Dylan Paul
  • Used with permission
  • Dylan Paul
Local pizza chain Pagliacci has apologized for firing an employee at its Broadway restaurant on Capitol Hill last week after she complained about a customer who she says deliberately misgendered and harassed her.

Twenty-four-year-old Dylan Paul, a student at South Seattle Community College who hails from Olympia, had been working at the Pagliacci restaurant for more than a year. Last Monday, she says, she was working the salad station and said goodbye to a regular customer. The customer responded in kind, but called her "man" and misgendered her in the process.

Paul is used to this, she tells me, and she understands when someone makes an honest mistake for the first time. "I totally get that," she says. But when the customer laughed at her after she told him, "It's ma'am, actually," she was too shocked to respond, and he left.

On Friday, the man showed up again. Here's how Paul describes their interaction in an entry posted to a friend's Tumblr page:

Just about midway through my shift working the til at Pag’s he showed up again, waiting at the slice bar for service. I stepped over to him and said, “The last time you were in here I corrected you on my gender and you laughed at me. That was really rude, and I’d like you to apologize.”

He replied, “I don’t really care what’s happening in your life, man, I just need my pizza.”

I responded, “I just need to be respected in my place of work, and I reserve the right to refuse service to you.”

Paul later told her managers about the disrespectful customer. She expected an apology from him, or for the restaurant to deny him service—especially since, she explains, she'd felt supported by the restaurant before. Paul says managers told her she should go to the back of the restaurant if the customer came in again, and someone else would serve him.

She decided to turn in her two weeks notice, but by the time she went up the stairs to inform her two managers, one of them "was there with my discharge papers." Another manager, she says, "told me, 'You were saying Pagliacci doesn't care, and I can't have you doing that. This is your last day here.' That's when it hit home for the first time that Pagliacci really didn't care, and I said as much to [one of the managers], signed my papers, changed, bid farewell to my coworkers, and stepped outside into unemployment."

Matt Galvin, the owner of Pagliacci's pizza, has since apologized to Paul in a response on Tumblr. He also tells me he's tried to reach her by phone. "I want to apologize to Dylan myself," Galvin says. "It would have been great had our managers said, 'I'm sure this is a traumatic experience…how can we support you?'" He says the managers could face sanctions after an internal investigation. He also feels personally responsible for not putting in place more thorough anti-harassment instruction for managers and employees. There's currently a mandatory training, but "it [transgender harassment] is not explored thoroughly enough," he says.
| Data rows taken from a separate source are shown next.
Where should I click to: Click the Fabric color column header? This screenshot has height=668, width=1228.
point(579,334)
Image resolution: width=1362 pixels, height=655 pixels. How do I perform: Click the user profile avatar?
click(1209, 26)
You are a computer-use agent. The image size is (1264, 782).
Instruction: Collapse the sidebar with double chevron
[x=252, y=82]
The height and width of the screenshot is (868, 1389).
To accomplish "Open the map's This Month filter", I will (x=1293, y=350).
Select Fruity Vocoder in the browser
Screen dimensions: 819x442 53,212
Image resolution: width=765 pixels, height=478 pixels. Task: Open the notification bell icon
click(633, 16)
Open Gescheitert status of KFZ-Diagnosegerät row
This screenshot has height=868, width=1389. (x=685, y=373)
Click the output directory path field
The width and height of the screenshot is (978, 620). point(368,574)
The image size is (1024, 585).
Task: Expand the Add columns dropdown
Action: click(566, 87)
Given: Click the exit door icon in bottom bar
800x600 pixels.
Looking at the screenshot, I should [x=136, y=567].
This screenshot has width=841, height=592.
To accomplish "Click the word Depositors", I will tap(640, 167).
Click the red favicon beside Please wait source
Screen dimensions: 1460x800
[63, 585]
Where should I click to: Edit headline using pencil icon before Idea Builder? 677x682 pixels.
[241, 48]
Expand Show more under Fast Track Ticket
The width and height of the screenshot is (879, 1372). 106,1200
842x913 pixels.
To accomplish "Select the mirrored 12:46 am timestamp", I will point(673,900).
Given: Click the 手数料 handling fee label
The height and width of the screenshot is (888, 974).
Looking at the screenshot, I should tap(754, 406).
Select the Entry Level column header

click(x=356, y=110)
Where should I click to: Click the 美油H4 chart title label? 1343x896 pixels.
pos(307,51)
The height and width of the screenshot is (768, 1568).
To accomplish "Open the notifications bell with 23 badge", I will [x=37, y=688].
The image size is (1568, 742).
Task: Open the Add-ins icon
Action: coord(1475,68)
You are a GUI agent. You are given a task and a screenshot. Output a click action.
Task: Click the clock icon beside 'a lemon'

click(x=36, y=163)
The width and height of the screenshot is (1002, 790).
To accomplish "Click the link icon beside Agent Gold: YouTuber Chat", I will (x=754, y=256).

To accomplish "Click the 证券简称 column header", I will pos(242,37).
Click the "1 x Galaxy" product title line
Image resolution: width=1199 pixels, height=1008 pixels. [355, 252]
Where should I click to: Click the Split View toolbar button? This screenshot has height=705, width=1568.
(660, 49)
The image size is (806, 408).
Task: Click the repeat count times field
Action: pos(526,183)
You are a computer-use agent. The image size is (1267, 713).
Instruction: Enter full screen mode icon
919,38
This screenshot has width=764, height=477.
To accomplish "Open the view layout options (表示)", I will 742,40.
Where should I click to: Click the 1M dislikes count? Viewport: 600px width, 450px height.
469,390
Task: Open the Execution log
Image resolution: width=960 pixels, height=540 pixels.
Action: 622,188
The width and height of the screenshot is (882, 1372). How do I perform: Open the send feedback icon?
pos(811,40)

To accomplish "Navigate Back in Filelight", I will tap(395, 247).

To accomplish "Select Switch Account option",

Galvin tells me he has no reason to doubt Paul's account of what happened. "I would have kicked the customer out myself," he says—if he'd been there. "If a customer is spiteful and harassing an employee, and deliberately misgendering an employee, then yeah. I’m sorry. You can't come to Pagliacci."

The Broadway restaurant will close next Tuesday evening, he says, for a former employee who conducts "Trans 101" sessions to offer a training to employees.

Paul says she's not interested in going back and is considering filing a complaint with the Seattle Office of Civil Rights. She's looking at this not as a way to focus on what happened to her, but to draw attention to "what this says about how trans people should expect to be treated where they work," she says. "My desire in looking at legal action is to say that this isn’t something that should be compromised on. People should know that we have the right to a safe workplace."

In the meantime, she's looking into working at Starbucks, where a friend, who is transgender, says the anti-discrimination policies and culture are stronger.

"I’ve been watching some of the responses to the Tumblr campaign that my friend started," Paul tells me. "The negative feedback I’ve gotten from that has either been, trans people are not owed having their gender respected. Or, you’re working in the service industry, and no one in the service industry should expect that customers should be barred for discrimination. I disagree with that," she says. "Purposely misgendering is harassment."

"In any customer-facing jobs, you’re going to get this blunt reaction from the public," says Danielle Askini, Executive Director of the Gender Justice League. "For employers, they need to have a plan in place to respond to customers who harass or discriminate or react violently to their transgender employees." She says there's often a disconnect between the top and middle management of a company on these issues.

Pagliacci has a reputation for being a relatively supportive workplace for LGBTQ employees, Askini says, but "terminating an employee for experiencing harassment is never a good solution... I'm heartened by the response of the owner. It sounds like he wants to take proactive steps."